06/12/2005, Chipman River
As I write, evening is falling on the Chipman River. Nina and Meg are making dinner, Karen is writing in the route log and Beth is doing food inventory, checking what we've got left as we near our first re-supply. It is incredible to look back on the events of the past week in relation to where we are at this very moment. Over the last few days we have passed through a series of what feel like quite significant landmarks along the course of our journey. On June 10th we portaged around Burr Falls, which marks the entrance of the Fond du Lac into Black Lake.
All of us thoroughly enjoyed our time on the Fond du Lac. It was a sight of sunny days, wildlife, and the first two fish of the trip (two unsuspecting pikes caught by Meg and Karen). The Fond du Lac is a river flowing over wide sandstone ledges and through beautiful canyons carved slowly out of the rock. We lined and ran nearly all of the rapids with the exception of Manitou and Burr Falls, both of which are breathtaking canyons where the river simply cannot contain its eagerness to travel onward. We seem to be echoing the Fond du Lac's energy, having made our way across Black Lake and over the Chipman portages. Each paddle stroke and every portage takes us further north. Passing over the Chipman portage we had the immediate feeling of entering into a newer, wilder landscape... less traveled, and more remote. Thoughts turn to J.D. Tyrell and Art Moffat, who began their journeys north over these same portages near a century ago. Currently, we have completed nine of the twelve portages and have only a couple more to go.

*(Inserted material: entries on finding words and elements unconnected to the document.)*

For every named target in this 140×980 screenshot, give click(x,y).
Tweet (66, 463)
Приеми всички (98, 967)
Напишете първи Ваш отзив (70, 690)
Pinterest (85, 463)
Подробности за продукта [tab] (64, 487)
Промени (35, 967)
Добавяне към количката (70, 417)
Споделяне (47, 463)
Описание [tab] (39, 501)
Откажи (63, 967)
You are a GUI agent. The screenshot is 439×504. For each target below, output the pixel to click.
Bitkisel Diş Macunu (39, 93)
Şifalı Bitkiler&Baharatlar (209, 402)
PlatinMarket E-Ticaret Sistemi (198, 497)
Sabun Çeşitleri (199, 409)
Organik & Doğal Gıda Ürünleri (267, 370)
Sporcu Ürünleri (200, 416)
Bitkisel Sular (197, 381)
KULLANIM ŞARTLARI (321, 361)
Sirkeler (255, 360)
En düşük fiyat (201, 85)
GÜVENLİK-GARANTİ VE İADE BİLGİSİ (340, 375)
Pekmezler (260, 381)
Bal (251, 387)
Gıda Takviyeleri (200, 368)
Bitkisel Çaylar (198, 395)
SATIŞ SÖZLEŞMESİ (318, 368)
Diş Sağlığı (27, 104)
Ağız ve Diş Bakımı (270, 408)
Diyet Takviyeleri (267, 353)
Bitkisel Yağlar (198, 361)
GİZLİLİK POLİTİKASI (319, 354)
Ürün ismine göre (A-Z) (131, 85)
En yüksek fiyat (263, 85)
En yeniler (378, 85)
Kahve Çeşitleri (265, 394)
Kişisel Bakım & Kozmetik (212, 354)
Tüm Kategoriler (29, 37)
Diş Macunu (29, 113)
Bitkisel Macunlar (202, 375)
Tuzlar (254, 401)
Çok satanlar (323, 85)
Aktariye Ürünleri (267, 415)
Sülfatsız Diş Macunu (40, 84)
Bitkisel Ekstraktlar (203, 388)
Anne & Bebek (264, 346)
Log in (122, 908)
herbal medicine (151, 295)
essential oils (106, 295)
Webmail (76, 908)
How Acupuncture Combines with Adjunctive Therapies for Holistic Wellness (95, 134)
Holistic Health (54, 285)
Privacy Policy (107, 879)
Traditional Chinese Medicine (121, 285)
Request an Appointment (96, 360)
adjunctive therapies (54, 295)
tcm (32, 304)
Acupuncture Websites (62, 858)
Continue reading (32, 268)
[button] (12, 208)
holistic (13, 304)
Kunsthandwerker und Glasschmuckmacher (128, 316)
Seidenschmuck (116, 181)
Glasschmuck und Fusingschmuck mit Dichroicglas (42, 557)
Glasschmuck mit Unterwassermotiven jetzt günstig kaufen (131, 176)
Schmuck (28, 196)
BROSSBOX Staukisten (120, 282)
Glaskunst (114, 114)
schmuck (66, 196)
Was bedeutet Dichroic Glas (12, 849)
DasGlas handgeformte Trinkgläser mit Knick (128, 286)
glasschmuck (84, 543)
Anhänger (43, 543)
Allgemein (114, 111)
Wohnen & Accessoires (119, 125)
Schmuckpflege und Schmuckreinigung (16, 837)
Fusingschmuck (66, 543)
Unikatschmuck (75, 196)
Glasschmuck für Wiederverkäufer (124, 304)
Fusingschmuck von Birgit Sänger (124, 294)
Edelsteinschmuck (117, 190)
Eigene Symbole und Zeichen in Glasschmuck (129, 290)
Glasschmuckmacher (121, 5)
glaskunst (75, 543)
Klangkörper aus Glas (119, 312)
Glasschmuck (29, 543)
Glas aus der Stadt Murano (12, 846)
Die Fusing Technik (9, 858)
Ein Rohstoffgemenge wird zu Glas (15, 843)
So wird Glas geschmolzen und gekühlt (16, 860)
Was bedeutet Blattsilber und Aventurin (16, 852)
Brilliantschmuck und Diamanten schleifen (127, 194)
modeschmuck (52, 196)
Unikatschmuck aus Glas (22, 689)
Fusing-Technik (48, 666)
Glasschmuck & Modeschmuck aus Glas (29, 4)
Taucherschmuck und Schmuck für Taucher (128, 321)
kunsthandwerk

Free from the ice, which seems like so long ago, we have been putting in long days of travel and enjoying every moment of it. We start each day with the silent and slow packing of packs, characteristic of a group waking up from a sound sleep and preparing for the day. All of us would agree that the best part of our morning ritual is the bowl of granola and cup of coffee that give us enough energy to attack the day. 1800granola.com definitely knows how to make a delicious, hearty granola that incredibly holds our hunger at bay until lunch. I would also note that a hot cup of coffee each morning makes us a brighter, happier bunch and we cannot thank Sarah Rosen and her family enough for that. Beth stopped trying to give up coffee about two weeks ago, and couldn't be happier.
As we continue to head north, folks at home and camp and all those who have helped us make this possible are with us in many ways. Thanks to you all, we are loving life out here. All for now.